• [THE PROBLEM]
Copy verbatim the block of lines in the entries below whose first line contains "Task: Expand the PMF dropdown" and whose last line contains "Given: Click the 5.4 price axis label". Leave out all other lines.

(INPUT RECORDS Opens)

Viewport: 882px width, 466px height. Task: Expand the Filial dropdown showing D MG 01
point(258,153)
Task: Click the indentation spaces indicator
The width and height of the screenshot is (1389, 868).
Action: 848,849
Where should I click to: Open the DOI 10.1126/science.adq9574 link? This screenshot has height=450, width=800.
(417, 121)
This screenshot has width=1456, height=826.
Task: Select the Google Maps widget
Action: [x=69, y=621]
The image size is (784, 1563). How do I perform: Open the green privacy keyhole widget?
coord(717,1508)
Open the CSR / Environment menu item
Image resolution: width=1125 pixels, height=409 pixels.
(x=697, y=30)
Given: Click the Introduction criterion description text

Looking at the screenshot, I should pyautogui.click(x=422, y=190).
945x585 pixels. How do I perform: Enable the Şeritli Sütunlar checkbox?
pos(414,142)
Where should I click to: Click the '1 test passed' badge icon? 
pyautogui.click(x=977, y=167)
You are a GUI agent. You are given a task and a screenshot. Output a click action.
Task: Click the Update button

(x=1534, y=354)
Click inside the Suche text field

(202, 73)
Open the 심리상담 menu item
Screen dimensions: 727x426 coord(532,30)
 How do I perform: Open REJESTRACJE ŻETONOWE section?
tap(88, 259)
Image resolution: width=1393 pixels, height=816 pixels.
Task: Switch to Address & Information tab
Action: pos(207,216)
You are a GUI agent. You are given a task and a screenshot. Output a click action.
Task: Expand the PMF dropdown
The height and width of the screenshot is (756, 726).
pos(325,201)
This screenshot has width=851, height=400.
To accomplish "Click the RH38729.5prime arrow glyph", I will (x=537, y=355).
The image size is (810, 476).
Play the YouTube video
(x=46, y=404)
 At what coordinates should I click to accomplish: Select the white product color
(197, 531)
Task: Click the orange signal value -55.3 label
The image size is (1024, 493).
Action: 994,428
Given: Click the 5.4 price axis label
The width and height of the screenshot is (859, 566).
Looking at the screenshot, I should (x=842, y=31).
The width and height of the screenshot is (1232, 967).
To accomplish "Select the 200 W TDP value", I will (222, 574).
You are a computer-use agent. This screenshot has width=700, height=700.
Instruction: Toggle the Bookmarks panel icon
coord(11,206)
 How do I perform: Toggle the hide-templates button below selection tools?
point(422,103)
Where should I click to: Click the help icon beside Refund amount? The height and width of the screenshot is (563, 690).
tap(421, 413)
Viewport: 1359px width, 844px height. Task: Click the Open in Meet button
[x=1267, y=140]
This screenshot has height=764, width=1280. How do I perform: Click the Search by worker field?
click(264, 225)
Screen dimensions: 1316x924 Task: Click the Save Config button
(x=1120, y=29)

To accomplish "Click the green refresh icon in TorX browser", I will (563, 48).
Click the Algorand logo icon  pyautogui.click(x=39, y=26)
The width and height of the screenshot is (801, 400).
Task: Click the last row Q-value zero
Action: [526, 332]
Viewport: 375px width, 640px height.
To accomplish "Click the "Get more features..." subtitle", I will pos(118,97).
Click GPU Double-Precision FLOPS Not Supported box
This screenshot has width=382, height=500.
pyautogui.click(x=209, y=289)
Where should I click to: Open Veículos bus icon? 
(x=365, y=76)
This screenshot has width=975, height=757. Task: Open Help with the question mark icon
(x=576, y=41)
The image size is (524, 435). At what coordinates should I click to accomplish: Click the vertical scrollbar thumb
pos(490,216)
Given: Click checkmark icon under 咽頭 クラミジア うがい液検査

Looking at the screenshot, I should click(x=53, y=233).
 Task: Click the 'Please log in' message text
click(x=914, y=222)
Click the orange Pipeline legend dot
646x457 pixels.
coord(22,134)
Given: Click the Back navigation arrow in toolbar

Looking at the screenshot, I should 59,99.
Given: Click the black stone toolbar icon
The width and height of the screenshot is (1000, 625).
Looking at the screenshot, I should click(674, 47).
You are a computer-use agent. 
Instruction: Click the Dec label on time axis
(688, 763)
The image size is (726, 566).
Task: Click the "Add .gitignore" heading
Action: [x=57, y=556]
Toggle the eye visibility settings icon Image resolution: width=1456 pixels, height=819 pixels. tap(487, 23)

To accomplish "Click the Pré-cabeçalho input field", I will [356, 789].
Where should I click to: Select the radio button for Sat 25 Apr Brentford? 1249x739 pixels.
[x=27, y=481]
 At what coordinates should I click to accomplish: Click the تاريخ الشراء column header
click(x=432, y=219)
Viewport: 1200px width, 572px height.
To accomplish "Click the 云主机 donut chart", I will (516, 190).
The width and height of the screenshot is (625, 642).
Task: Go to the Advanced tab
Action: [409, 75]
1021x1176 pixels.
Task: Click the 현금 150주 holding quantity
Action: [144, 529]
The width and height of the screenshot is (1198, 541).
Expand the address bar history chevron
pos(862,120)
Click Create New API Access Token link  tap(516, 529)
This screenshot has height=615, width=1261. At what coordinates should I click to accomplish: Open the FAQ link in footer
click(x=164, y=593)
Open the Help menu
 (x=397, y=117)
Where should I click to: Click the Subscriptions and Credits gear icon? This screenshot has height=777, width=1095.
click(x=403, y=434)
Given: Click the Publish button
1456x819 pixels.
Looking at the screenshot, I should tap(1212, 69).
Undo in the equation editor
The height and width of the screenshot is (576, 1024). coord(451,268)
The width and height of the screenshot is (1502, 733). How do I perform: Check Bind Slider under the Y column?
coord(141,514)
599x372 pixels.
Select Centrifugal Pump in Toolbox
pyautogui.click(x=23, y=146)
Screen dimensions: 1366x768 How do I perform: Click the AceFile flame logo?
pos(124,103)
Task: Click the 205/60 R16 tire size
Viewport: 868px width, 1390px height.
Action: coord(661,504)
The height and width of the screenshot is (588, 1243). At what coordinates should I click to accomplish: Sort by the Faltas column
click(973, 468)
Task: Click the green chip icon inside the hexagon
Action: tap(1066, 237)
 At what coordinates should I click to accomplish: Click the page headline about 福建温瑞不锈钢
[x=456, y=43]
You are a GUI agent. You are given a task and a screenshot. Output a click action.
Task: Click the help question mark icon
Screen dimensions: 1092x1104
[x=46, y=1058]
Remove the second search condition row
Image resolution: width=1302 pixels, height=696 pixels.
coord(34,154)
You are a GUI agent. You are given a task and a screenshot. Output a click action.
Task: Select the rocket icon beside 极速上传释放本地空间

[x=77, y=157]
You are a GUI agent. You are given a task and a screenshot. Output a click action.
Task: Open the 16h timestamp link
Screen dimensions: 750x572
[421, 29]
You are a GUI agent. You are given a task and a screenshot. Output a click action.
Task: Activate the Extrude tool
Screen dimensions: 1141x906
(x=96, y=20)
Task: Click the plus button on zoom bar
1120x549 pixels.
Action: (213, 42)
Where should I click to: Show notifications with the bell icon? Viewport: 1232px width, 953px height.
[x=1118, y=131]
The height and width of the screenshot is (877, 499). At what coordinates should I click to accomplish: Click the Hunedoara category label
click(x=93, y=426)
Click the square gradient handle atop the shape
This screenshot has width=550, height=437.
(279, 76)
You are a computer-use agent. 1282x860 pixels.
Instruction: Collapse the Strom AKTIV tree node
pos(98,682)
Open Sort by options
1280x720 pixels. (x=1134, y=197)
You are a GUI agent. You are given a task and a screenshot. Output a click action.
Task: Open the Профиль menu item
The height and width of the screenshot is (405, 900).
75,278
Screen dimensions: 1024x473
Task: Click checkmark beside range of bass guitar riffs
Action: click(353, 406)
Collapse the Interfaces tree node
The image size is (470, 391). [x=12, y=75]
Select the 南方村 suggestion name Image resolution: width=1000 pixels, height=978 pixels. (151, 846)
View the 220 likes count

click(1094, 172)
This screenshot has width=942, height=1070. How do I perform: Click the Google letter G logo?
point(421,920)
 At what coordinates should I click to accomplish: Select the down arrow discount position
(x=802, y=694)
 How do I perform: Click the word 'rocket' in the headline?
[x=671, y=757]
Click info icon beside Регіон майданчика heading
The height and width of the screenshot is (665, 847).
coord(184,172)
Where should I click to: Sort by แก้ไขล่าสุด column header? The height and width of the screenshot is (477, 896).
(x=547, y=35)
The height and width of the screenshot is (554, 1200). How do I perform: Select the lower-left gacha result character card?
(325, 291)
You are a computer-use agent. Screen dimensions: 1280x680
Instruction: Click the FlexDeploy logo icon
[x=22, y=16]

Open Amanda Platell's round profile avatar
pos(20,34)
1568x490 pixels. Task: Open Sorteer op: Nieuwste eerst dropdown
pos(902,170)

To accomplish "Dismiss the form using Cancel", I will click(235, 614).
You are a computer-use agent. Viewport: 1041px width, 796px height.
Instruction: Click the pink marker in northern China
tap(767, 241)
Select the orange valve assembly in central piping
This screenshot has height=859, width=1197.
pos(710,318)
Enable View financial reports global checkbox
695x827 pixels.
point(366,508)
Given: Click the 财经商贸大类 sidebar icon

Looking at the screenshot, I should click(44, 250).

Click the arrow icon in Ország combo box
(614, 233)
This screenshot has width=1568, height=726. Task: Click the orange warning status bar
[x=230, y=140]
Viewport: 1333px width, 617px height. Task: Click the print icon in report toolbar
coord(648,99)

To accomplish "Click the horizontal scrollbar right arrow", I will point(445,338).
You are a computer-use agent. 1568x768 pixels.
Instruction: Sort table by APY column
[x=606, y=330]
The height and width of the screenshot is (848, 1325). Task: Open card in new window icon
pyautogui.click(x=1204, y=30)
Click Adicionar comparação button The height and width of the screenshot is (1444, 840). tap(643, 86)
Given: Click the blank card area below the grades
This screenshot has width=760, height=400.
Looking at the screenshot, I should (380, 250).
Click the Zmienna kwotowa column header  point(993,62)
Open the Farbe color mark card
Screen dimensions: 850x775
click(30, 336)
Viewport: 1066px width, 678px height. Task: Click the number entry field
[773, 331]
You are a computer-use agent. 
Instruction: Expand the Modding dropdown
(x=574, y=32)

(INPUT RECORDS Closes)

• [SOLUTION FOR THIS TASK]
Task: Expand the PMF dropdown
The height and width of the screenshot is (756, 726).
pos(325,201)
This screenshot has width=851, height=400.
To accomplish "Click the RH38729.5prime arrow glyph", I will (x=537, y=355).
The image size is (810, 476).
Play the YouTube video
(x=46, y=404)
 At what coordinates should I click to accomplish: Select the white product color
(197, 531)
Task: Click the orange signal value -55.3 label
The image size is (1024, 493).
Action: 994,428
Given: Click the 5.4 price axis label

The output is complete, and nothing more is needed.